The count of lines below that include the string "Task" is the whole answer.

┌─ Material shown

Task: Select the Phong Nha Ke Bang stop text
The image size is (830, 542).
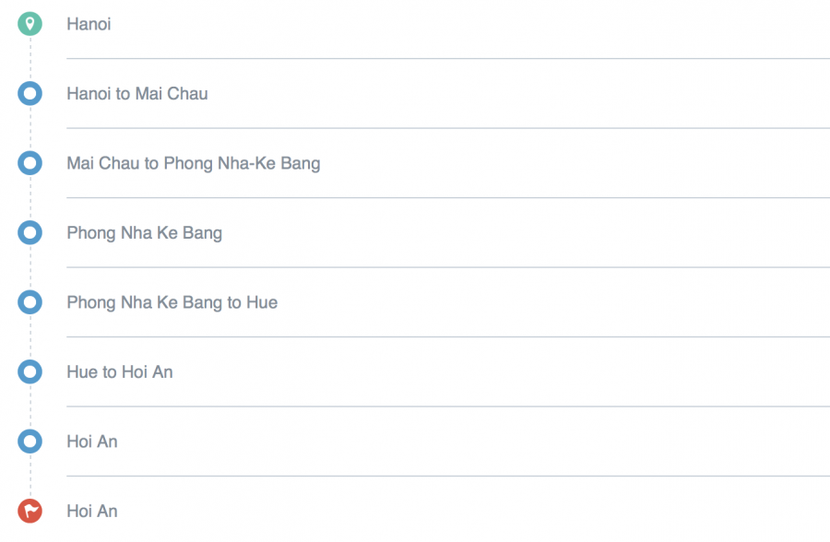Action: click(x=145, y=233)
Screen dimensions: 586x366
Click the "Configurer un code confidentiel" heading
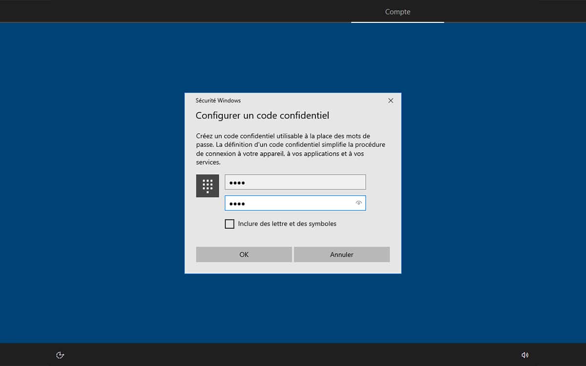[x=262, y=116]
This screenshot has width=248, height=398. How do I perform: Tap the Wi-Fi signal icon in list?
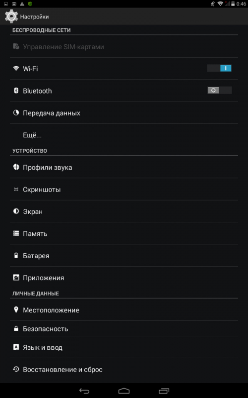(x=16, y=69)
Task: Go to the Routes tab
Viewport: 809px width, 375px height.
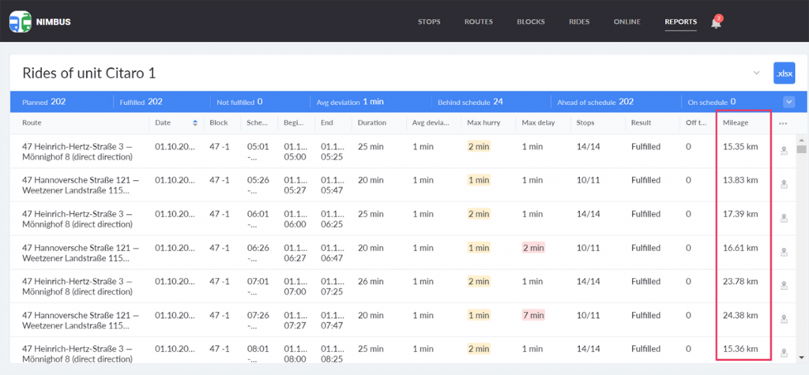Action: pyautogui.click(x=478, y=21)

└─

Your response: 2